Wednesday, November 30
This blog now appears at ai.mu.nu. Of course, it still appears at ambientirony.mu.nu and even at ambientirony.com.
I changed the default domain because there are an increasing number of blogs filtering referrers on the word "ambien". Which sucks.
It makes an artform out of awfulness. Every page you stumble across scales unexpected pinnacles of unfriendliness. Apparently they have an online store. I sure as hell can't find it.
Look at this, which is a subsite of the above train wreck. There is exactly one link on the page, and it does nothing.
What the hell? I mean, seriously, what the hell? If this had somehow languished on someone's server since 1996 and I'd just now stumbled across it, I could understand, but the copyright dates are this year (and often, next year).
International Illustrator brings you all the best tubes, tuts, images, fonts, filters, tags and more!Now you're just making things up. You sound like my granddaughter, and I know she makes that stuff up.
Minus thirty trillion Pixy Points. Reformat your server, install Linux and, say, Joomla, and start again from the beginning, because what we have here is a failure to communicate. [You were going to say something with the word "fuck" in it, weren't you? You could tell?
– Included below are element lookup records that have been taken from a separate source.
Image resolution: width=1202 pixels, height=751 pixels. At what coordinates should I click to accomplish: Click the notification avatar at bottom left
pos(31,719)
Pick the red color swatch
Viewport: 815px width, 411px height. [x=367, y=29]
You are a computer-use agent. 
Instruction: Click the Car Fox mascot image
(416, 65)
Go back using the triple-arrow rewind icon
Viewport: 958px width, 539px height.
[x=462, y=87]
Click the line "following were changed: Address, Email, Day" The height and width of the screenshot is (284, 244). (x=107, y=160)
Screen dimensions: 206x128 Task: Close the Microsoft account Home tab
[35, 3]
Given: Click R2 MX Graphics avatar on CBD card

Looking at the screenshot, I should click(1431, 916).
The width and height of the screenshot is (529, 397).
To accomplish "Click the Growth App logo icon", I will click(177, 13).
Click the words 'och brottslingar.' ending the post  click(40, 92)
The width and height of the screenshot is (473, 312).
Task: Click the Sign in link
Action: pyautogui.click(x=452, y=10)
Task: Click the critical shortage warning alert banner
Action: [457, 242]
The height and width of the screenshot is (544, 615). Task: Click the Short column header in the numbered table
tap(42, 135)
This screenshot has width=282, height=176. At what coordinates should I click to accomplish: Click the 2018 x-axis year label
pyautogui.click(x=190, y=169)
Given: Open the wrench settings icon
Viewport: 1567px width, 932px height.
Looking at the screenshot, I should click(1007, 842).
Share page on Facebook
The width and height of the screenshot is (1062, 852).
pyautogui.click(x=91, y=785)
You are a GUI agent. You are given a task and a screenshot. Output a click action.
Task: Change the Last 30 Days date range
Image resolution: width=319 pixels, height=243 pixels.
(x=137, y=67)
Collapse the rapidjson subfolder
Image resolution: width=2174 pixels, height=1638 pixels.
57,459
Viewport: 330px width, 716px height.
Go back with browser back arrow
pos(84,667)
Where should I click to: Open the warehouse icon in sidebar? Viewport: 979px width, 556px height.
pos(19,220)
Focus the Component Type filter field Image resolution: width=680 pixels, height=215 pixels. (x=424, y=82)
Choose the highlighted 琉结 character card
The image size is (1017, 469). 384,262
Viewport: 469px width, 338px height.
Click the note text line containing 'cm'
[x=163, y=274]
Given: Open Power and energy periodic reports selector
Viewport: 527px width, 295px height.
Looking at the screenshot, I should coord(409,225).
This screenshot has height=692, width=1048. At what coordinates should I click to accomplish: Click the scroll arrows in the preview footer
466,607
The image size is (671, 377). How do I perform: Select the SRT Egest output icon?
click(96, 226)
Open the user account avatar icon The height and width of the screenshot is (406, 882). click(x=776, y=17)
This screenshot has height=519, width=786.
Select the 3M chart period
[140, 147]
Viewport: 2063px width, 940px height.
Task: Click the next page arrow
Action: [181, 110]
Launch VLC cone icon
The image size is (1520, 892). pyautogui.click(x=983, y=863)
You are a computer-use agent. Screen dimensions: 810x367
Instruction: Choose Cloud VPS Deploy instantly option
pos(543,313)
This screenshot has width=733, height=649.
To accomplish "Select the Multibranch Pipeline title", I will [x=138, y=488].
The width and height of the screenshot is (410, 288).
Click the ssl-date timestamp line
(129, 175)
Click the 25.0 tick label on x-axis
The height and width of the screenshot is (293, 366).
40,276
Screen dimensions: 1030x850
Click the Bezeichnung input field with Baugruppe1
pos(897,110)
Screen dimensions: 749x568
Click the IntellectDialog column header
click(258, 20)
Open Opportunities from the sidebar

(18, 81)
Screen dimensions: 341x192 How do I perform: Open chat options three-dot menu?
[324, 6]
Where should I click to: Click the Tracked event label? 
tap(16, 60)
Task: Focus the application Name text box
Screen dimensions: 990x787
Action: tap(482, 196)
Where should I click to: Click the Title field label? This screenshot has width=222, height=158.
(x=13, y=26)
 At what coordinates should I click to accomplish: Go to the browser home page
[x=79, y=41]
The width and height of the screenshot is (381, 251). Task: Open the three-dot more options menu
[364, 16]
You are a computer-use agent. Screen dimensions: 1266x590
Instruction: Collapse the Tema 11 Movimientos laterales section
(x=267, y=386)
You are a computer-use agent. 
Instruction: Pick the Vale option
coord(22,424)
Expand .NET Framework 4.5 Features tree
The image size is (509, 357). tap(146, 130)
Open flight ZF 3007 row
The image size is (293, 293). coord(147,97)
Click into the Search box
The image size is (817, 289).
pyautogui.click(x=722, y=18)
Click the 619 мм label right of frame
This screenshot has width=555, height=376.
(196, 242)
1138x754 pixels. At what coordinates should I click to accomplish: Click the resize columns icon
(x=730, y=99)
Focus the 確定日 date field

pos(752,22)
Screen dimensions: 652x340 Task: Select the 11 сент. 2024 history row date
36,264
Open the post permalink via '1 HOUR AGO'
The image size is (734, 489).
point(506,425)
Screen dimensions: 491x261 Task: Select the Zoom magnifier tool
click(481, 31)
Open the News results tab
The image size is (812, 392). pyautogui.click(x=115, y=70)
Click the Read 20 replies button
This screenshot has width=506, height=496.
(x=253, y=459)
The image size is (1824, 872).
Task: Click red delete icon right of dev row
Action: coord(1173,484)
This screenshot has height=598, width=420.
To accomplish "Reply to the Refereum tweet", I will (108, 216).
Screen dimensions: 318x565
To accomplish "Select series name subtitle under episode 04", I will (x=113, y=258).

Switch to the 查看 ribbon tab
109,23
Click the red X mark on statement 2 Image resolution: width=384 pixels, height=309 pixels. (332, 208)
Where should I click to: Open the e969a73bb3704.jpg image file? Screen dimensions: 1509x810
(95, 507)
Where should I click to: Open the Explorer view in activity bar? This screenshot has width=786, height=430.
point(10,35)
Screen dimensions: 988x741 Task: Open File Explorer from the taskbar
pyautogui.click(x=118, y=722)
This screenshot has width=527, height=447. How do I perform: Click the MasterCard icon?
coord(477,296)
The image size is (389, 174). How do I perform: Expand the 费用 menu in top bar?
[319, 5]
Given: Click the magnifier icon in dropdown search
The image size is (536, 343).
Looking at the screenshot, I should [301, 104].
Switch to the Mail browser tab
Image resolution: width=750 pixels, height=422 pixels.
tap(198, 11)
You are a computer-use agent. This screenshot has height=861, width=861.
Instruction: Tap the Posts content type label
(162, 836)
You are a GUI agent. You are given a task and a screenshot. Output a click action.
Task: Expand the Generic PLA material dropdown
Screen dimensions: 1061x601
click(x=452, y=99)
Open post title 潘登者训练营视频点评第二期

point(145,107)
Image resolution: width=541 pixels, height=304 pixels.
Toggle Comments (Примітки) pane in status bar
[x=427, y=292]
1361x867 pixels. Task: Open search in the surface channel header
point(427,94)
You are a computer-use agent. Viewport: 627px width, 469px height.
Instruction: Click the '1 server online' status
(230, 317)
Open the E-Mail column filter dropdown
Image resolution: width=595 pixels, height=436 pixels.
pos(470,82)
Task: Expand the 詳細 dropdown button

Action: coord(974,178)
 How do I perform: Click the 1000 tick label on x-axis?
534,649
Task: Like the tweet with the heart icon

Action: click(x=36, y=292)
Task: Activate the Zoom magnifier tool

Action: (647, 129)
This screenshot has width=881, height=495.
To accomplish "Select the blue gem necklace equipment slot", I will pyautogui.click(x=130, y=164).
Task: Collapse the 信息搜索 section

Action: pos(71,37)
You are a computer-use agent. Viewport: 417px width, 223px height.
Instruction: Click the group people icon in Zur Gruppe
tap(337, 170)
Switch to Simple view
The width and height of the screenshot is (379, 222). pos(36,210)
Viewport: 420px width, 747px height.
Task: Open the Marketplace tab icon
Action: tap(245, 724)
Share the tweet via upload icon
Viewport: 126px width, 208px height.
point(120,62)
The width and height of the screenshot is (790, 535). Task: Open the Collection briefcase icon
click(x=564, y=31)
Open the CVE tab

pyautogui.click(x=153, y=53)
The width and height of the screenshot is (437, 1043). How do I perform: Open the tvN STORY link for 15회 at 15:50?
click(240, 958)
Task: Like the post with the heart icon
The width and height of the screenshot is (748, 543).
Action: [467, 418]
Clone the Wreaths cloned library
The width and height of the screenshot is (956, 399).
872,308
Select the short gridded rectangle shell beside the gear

Well, yeah.]
So, I have this little program that converts Movable Type blogs, singly or en masse, into Minx blogs.* And I am trying out various queries to see how the database performs when it is actually using the indexes, and now and then adding a new index.
One of the indexes I added was on the number of comments on posts, so you can quickly see where the action is (or was). And the number one post, with 1633 comments, can be found here. I'm surprised the poor system survived.
MySQL takes 0.11 seconds to bring up those comments the first time; 0.03 seconds after they've been cached in memory. Whether this is a worthwhile achievement or not I will leave to Madfish's readers to decide.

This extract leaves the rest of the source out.